# What you need to do
Lines to be reproduced exactly: the one that holds "Toggle the 随机 switch for 贪心算法 row" and all those after it through the end of the data. Include no others.
*-*-*
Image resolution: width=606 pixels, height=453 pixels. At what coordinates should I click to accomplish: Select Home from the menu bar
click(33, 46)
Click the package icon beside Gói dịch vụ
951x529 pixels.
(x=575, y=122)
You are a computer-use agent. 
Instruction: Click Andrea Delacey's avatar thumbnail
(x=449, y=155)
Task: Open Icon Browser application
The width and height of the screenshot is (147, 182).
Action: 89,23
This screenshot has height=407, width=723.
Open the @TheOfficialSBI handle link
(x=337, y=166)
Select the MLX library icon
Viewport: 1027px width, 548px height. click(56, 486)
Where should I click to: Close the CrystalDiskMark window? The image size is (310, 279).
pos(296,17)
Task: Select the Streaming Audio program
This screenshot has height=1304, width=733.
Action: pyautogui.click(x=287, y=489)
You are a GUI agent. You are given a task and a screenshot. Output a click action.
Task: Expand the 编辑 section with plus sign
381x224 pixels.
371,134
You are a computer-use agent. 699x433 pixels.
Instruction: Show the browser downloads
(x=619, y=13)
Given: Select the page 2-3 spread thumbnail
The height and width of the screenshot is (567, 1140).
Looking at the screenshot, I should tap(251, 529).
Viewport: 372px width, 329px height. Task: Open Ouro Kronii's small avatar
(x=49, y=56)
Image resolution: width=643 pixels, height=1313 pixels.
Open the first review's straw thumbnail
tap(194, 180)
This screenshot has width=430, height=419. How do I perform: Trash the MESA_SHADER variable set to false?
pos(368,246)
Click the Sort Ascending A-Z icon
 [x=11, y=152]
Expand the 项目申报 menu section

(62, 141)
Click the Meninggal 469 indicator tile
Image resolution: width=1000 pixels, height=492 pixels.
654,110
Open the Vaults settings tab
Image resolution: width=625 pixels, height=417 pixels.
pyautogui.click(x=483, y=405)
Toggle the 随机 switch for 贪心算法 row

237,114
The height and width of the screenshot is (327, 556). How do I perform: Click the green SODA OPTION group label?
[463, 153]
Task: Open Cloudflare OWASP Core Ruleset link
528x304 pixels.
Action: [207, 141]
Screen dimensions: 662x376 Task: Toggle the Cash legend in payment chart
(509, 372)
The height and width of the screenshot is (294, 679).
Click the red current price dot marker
*-*-*
# Output
Toggle the 随机 switch for 贪心算法 row

237,114
The height and width of the screenshot is (327, 556). How do I perform: Click the green SODA OPTION group label?
[463, 153]
Task: Open Cloudflare OWASP Core Ruleset link
528x304 pixels.
Action: [207, 141]
Screen dimensions: 662x376 Task: Toggle the Cash legend in payment chart
(509, 372)
The height and width of the screenshot is (294, 679).
Click the red current price dot marker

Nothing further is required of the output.